We have technology now that can continuously screen millions of customers. For example, SaifrScreen monitors ~50 million customers for one customer in real time every day using AI.
A model that only checks a client every two or three years is no longer sufficient. Maybe he’s good today, but not next month. Yet many institutions accept that older approach because it became the norm. Some will embrace new technology to improve coverage, reduce costs, and gain efficiency. Others will wait for a big problem or a regulatory nudge, or until the solution is so mainstream they can’t ignore it. I would advise being on the side of trying new technology.
RegTech Insight: A couple of survey participants were genuinely fearful of AI—fearful for their jobs and teams. When you’re in that mindset, innovation can feel like a threat.

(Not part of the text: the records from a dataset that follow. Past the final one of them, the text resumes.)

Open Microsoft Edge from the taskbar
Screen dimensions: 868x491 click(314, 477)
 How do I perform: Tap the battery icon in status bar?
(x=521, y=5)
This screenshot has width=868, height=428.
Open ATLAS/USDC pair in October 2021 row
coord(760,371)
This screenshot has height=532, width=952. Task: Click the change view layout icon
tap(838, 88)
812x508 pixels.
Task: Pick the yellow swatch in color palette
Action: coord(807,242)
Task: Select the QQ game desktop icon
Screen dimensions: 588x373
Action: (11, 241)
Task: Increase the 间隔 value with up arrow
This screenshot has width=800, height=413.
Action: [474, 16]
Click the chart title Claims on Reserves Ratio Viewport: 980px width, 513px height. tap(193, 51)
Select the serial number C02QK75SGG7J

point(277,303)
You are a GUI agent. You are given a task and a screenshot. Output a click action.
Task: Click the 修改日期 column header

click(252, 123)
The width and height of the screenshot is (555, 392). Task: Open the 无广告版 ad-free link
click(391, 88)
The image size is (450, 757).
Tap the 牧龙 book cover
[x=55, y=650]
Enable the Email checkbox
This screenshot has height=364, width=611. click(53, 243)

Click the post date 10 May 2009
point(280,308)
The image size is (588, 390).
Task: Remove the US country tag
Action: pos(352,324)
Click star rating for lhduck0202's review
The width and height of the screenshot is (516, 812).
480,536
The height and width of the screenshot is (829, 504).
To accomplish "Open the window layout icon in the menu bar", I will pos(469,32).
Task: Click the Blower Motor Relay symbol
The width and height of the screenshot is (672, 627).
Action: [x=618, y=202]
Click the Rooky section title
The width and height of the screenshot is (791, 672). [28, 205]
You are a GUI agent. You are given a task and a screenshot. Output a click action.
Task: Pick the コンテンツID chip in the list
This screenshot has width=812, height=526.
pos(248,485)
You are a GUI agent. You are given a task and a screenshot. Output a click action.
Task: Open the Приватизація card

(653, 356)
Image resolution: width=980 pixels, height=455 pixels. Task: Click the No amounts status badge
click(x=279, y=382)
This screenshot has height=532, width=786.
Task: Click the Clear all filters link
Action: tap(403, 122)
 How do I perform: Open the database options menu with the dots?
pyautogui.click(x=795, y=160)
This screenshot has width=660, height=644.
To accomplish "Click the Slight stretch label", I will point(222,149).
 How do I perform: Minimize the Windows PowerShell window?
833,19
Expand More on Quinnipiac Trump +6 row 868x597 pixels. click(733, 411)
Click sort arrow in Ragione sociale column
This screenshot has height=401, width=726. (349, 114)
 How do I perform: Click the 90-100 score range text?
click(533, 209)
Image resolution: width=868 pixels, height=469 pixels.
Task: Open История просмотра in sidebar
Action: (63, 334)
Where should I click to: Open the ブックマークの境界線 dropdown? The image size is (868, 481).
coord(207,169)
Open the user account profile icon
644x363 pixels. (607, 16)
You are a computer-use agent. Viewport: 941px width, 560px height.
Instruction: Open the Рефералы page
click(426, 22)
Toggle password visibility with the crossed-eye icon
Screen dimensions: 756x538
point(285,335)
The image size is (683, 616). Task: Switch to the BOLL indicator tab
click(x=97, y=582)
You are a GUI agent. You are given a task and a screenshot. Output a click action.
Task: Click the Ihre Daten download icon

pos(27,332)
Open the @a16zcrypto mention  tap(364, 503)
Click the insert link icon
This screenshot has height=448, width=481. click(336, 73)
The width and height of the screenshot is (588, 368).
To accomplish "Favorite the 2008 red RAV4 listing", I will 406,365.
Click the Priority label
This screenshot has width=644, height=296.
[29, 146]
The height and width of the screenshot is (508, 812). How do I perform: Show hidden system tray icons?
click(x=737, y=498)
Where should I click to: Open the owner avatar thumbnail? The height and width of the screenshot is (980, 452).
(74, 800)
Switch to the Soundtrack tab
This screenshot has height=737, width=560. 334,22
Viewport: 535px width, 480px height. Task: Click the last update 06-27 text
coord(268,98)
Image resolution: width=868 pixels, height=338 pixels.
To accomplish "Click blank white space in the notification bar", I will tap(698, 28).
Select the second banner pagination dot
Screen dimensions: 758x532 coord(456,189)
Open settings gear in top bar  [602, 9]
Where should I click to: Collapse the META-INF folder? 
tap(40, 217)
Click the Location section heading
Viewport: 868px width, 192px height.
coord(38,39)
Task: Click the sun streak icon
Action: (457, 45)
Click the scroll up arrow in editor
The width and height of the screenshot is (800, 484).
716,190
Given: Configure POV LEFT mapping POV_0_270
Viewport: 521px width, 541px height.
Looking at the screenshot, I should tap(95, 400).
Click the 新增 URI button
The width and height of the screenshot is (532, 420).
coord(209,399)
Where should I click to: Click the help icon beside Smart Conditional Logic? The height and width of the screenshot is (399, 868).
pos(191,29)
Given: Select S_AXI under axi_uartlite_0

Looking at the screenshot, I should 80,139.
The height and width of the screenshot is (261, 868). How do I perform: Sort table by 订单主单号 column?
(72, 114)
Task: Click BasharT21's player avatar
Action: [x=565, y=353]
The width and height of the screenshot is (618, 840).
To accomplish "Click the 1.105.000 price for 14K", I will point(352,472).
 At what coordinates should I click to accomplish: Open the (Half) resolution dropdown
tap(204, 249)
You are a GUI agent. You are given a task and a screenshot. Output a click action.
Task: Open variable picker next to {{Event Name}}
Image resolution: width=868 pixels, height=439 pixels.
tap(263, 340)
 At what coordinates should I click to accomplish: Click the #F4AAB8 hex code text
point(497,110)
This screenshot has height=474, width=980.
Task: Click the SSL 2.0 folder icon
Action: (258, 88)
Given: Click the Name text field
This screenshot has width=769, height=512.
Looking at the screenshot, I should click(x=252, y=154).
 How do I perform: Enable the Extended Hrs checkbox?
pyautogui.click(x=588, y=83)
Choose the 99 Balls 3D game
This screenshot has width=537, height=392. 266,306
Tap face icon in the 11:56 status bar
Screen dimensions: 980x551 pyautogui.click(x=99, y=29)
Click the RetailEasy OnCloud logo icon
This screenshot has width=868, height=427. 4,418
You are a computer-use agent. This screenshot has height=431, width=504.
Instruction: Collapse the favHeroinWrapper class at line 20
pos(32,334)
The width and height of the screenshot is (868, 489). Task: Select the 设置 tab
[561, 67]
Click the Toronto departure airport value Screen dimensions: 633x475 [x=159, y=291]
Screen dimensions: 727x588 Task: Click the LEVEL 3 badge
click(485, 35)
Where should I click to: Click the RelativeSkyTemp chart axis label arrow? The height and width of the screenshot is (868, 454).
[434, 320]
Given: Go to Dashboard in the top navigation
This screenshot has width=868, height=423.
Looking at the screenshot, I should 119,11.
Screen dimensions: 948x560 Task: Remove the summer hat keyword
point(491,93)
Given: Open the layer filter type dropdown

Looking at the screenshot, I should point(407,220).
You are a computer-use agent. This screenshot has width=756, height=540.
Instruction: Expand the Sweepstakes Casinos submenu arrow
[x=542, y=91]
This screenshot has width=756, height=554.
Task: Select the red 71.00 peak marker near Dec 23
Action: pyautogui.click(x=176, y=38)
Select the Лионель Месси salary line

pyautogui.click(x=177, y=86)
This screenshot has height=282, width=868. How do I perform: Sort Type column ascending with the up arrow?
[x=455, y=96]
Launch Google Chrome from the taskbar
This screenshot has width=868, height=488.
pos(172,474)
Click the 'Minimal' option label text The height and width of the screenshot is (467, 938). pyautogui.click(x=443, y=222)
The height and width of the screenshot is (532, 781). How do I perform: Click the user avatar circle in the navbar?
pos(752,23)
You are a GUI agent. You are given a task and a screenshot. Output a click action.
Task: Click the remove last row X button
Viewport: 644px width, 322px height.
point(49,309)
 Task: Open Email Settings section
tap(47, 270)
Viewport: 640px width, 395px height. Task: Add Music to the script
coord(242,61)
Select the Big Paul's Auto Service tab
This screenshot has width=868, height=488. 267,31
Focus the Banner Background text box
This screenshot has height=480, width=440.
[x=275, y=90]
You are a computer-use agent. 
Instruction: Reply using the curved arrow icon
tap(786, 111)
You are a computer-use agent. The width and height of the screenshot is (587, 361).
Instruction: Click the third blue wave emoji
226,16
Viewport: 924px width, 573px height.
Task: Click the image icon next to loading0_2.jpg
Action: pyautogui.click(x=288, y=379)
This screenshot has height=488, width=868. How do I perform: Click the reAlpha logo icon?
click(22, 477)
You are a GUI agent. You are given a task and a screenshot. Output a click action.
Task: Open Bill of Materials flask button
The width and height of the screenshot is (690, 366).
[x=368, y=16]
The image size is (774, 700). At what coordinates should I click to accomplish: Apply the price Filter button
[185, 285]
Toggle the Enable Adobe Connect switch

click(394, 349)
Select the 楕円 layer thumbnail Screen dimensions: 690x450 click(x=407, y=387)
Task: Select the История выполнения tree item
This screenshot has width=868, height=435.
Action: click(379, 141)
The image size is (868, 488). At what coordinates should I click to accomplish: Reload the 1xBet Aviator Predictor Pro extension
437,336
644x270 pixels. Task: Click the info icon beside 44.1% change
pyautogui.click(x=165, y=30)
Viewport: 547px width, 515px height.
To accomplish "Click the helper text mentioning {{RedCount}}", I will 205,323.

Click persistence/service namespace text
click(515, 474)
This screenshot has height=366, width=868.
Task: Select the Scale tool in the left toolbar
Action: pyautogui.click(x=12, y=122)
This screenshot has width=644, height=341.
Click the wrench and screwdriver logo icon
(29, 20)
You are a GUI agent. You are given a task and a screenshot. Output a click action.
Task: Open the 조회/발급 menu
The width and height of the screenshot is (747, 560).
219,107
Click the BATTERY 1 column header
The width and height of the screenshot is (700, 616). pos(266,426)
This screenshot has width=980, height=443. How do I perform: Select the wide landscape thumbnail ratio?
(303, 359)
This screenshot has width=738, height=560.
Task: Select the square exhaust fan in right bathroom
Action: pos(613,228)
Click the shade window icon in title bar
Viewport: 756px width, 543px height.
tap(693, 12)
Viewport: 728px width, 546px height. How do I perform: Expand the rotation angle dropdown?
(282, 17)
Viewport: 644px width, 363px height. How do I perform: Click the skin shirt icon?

Jon Elvin: Sometimes, if you want to explore something, it helps to pull out a business-process expert, an experienced AML compliance person, and a skilled technologist to form an accelerated solution team for a few weeks. That’s like tech sprints or contests where people are locked in a room for 72 hours to see what they come up with for the product side. Why not do that on the AML side?
You’ll need a nimble, open-minded BSA officer who can adapt quickly. All the business folks want to run full speed. You have to do it in a risk-responsible way, be able to explain it, measure it, monitor it, undo it if needed. That’s the framework to successfully move forward.